● **WORK REQUEST**
Nothing in the data should be left out, so repeat it all exactly.

● **TASK DATA**
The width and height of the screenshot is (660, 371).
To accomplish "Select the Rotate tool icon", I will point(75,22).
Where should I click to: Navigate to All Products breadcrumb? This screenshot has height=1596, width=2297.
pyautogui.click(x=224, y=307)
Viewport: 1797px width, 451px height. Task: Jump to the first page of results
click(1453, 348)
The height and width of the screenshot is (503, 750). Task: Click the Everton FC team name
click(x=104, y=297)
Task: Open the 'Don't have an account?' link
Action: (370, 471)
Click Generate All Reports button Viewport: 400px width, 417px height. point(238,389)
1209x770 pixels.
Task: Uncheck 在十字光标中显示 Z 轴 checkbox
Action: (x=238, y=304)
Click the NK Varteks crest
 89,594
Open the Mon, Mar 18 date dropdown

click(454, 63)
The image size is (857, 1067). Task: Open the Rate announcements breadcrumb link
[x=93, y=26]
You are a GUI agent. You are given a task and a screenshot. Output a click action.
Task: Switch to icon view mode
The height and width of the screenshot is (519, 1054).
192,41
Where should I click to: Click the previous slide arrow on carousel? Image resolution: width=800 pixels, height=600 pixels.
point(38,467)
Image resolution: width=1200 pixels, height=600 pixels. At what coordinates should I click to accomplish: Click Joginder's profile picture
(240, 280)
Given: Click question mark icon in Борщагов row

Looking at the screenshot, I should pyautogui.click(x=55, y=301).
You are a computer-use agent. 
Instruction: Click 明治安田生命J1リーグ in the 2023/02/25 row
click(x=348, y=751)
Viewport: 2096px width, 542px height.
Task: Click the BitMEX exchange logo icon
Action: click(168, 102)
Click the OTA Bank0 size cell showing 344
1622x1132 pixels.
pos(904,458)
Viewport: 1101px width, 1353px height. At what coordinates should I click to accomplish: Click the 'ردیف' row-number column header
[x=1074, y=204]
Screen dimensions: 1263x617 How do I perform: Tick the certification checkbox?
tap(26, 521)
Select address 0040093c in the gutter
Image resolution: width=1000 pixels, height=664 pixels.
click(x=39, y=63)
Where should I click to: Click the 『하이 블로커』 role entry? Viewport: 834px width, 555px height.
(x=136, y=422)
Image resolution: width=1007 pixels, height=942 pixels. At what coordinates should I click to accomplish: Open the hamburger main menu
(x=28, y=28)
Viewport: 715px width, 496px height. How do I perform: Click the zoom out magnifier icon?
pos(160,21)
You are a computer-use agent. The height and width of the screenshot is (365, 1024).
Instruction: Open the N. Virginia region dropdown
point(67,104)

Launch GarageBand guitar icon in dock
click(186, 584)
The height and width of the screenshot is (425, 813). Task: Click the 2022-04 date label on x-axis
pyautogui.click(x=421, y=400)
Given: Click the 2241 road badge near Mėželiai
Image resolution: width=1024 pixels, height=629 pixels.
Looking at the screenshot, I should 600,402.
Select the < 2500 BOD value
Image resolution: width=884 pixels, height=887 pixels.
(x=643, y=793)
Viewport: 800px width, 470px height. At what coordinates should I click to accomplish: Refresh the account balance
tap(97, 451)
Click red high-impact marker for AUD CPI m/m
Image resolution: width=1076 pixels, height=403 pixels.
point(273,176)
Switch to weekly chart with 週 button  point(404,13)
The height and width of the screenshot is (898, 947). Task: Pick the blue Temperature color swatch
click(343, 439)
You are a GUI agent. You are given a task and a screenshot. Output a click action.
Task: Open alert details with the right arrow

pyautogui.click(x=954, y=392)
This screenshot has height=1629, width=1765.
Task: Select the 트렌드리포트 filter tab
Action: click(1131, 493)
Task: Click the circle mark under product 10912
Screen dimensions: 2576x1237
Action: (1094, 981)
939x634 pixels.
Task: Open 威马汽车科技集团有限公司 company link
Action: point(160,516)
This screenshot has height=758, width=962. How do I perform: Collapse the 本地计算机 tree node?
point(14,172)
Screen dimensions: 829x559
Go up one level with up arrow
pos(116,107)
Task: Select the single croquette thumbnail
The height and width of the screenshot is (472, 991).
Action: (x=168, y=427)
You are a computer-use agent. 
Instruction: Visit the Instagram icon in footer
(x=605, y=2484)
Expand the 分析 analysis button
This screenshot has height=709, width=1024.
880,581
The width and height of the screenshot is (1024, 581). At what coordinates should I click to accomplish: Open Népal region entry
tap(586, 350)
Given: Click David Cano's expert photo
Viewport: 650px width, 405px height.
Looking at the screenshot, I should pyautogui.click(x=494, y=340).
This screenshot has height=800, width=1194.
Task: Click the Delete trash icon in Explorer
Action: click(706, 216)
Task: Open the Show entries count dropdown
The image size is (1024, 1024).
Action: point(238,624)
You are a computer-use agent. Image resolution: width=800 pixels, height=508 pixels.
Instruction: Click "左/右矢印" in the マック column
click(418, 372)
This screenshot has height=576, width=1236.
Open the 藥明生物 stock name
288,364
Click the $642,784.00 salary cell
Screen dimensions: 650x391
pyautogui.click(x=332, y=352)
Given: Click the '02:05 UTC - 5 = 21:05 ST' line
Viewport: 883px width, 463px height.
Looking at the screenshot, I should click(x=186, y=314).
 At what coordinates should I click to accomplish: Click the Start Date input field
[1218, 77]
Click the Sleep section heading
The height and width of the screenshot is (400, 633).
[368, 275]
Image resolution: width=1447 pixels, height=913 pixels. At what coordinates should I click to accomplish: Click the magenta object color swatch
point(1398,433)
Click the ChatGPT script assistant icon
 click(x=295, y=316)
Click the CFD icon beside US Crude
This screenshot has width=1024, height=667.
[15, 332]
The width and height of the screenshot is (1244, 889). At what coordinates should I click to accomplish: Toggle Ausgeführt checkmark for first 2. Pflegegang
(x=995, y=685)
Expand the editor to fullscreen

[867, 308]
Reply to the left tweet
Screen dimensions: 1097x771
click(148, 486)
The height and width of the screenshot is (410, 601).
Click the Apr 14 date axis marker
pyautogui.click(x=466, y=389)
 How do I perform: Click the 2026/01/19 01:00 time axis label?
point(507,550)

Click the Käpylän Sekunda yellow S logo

● **WRITTEN SOLUTION**
The width and height of the screenshot is (660, 371).
To accomplish "Select the Rotate tool icon", I will point(75,22).
Where should I click to: Navigate to All Products breadcrumb? This screenshot has height=1596, width=2297.
pyautogui.click(x=224, y=307)
Viewport: 1797px width, 451px height. Task: Jump to the first page of results
click(1453, 348)
The height and width of the screenshot is (503, 750). Task: Click the Everton FC team name
click(x=104, y=297)
Task: Open the 'Don't have an account?' link
Action: (370, 471)
Click Generate All Reports button Viewport: 400px width, 417px height. point(238,389)
1209x770 pixels.
Task: Uncheck 在十字光标中显示 Z 轴 checkbox
Action: (x=238, y=304)
Click the NK Varteks crest
 89,594
Open the Mon, Mar 18 date dropdown

click(454, 63)
The image size is (857, 1067). Task: Open the Rate announcements breadcrumb link
[x=93, y=26]
You are a GUI agent. You are given a task and a screenshot. Output a click action.
Task: Switch to icon view mode
The height and width of the screenshot is (519, 1054).
192,41
Where should I click to: Click the previous slide arrow on carousel? Image resolution: width=800 pixels, height=600 pixels.
point(38,467)
Image resolution: width=1200 pixels, height=600 pixels. At what coordinates should I click to accomplish: Click Joginder's profile picture
(240, 280)
Given: Click question mark icon in Борщагов row

Looking at the screenshot, I should pyautogui.click(x=55, y=301).
You are a computer-use agent. 
Instruction: Click 明治安田生命J1リーグ in the 2023/02/25 row
click(x=348, y=751)
Viewport: 2096px width, 542px height.
Task: Click the BitMEX exchange logo icon
Action: click(168, 102)
Click the OTA Bank0 size cell showing 344
1622x1132 pixels.
pos(904,458)
Viewport: 1101px width, 1353px height. At what coordinates should I click to accomplish: Click the 'ردیف' row-number column header
[x=1074, y=204]
Screen dimensions: 1263x617 How do I perform: Tick the certification checkbox?
tap(26, 521)
Select address 0040093c in the gutter
Image resolution: width=1000 pixels, height=664 pixels.
click(x=39, y=63)
Where should I click to: Click the 『하이 블로커』 role entry? Viewport: 834px width, 555px height.
(x=136, y=422)
Image resolution: width=1007 pixels, height=942 pixels. At what coordinates should I click to accomplish: Open the hamburger main menu
(x=28, y=28)
Viewport: 715px width, 496px height. How do I perform: Click the zoom out magnifier icon?
pos(160,21)
You are a computer-use agent. The height and width of the screenshot is (365, 1024).
Instruction: Open the N. Virginia region dropdown
point(67,104)

Launch GarageBand guitar icon in dock
click(186, 584)
The height and width of the screenshot is (425, 813). Task: Click the 2022-04 date label on x-axis
pyautogui.click(x=421, y=400)
Given: Click the 2241 road badge near Mėželiai
Image resolution: width=1024 pixels, height=629 pixels.
Looking at the screenshot, I should 600,402.
Select the < 2500 BOD value
Image resolution: width=884 pixels, height=887 pixels.
(x=643, y=793)
Viewport: 800px width, 470px height. At what coordinates should I click to accomplish: Refresh the account balance
tap(97, 451)
Click red high-impact marker for AUD CPI m/m
Image resolution: width=1076 pixels, height=403 pixels.
point(273,176)
Switch to weekly chart with 週 button  point(404,13)
The height and width of the screenshot is (898, 947). Task: Pick the blue Temperature color swatch
click(343, 439)
You are a GUI agent. You are given a task and a screenshot. Output a click action.
Task: Open alert details with the right arrow

pyautogui.click(x=954, y=392)
This screenshot has height=1629, width=1765.
Task: Select the 트렌드리포트 filter tab
Action: click(1131, 493)
Task: Click the circle mark under product 10912
Screen dimensions: 2576x1237
Action: (1094, 981)
939x634 pixels.
Task: Open 威马汽车科技集团有限公司 company link
Action: point(160,516)
This screenshot has height=758, width=962. How do I perform: Collapse the 本地计算机 tree node?
point(14,172)
Screen dimensions: 829x559
Go up one level with up arrow
pos(116,107)
Task: Select the single croquette thumbnail
The height and width of the screenshot is (472, 991).
Action: (x=168, y=427)
You are a computer-use agent. 
Instruction: Visit the Instagram icon in footer
(x=605, y=2484)
Expand the 分析 analysis button
This screenshot has height=709, width=1024.
880,581
The width and height of the screenshot is (1024, 581). At what coordinates should I click to accomplish: Open Népal region entry
tap(586, 350)
Given: Click David Cano's expert photo
Viewport: 650px width, 405px height.
Looking at the screenshot, I should pyautogui.click(x=494, y=340).
This screenshot has height=800, width=1194.
Task: Click the Delete trash icon in Explorer
Action: click(706, 216)
Task: Open the Show entries count dropdown
The image size is (1024, 1024).
Action: point(238,624)
You are a computer-use agent. Image resolution: width=800 pixels, height=508 pixels.
Instruction: Click "左/右矢印" in the マック column
click(418, 372)
This screenshot has height=576, width=1236.
Open the 藥明生物 stock name
288,364
Click the $642,784.00 salary cell
Screen dimensions: 650x391
pyautogui.click(x=332, y=352)
Given: Click the '02:05 UTC - 5 = 21:05 ST' line
Viewport: 883px width, 463px height.
Looking at the screenshot, I should click(x=186, y=314).
 At what coordinates should I click to accomplish: Click the Start Date input field
[1218, 77]
Click the Sleep section heading
The height and width of the screenshot is (400, 633).
[368, 275]
Image resolution: width=1447 pixels, height=913 pixels. At what coordinates should I click to accomplish: Click the magenta object color swatch
point(1398,433)
Click the ChatGPT script assistant icon
 click(x=295, y=316)
Click the CFD icon beside US Crude
This screenshot has width=1024, height=667.
[15, 332]
The width and height of the screenshot is (1244, 889). At what coordinates should I click to accomplish: Toggle Ausgeführt checkmark for first 2. Pflegegang
(x=995, y=685)
Expand the editor to fullscreen

[867, 308]
Reply to the left tweet
Screen dimensions: 1097x771
click(148, 486)
The height and width of the screenshot is (410, 601).
Click the Apr 14 date axis marker
pyautogui.click(x=466, y=389)
 How do I perform: Click the 2026/01/19 01:00 time axis label?
point(507,550)

Click the Käpylän Sekunda yellow S logo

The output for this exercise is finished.